- **Short task**:
Which lines of the material below contain the word "This"? Return each of those lines in full.

--- --- ---

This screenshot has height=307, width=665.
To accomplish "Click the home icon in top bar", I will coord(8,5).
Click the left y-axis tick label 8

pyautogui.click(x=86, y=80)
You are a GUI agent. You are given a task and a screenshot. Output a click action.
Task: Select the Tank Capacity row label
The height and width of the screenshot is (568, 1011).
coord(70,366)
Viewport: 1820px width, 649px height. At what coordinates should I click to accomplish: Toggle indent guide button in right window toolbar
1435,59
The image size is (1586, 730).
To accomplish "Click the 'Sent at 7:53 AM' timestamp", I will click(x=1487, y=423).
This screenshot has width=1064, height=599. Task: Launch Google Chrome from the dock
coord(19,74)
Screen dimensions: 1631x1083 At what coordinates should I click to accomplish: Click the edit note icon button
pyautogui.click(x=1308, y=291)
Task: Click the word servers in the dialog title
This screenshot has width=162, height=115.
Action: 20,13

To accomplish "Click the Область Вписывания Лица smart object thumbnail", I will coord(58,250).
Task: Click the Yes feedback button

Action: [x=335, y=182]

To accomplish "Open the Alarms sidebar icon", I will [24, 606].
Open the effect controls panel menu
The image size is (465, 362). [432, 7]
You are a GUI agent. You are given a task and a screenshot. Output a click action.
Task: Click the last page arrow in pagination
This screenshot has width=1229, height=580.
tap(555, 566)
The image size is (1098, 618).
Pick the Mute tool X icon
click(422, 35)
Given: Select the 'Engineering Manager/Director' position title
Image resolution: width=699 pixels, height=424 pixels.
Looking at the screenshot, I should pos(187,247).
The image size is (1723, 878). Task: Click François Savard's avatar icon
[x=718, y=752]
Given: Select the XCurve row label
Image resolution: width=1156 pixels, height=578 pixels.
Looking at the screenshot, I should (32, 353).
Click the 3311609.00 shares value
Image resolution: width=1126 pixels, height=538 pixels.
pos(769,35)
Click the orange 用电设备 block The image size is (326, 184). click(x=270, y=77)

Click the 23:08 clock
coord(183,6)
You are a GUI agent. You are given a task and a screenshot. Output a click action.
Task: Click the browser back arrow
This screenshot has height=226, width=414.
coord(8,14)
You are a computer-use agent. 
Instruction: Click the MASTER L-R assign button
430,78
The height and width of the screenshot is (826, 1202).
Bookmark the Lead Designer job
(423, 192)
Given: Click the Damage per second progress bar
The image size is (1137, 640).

--- --- ---

- **Reply**:
This screenshot has height=307, width=665.
This screenshot has width=1064, height=599. Task: Launch Google Chrome from the dock
This screenshot has width=162, height=115.
This screenshot has width=1229, height=580.
This screenshot has height=226, width=414.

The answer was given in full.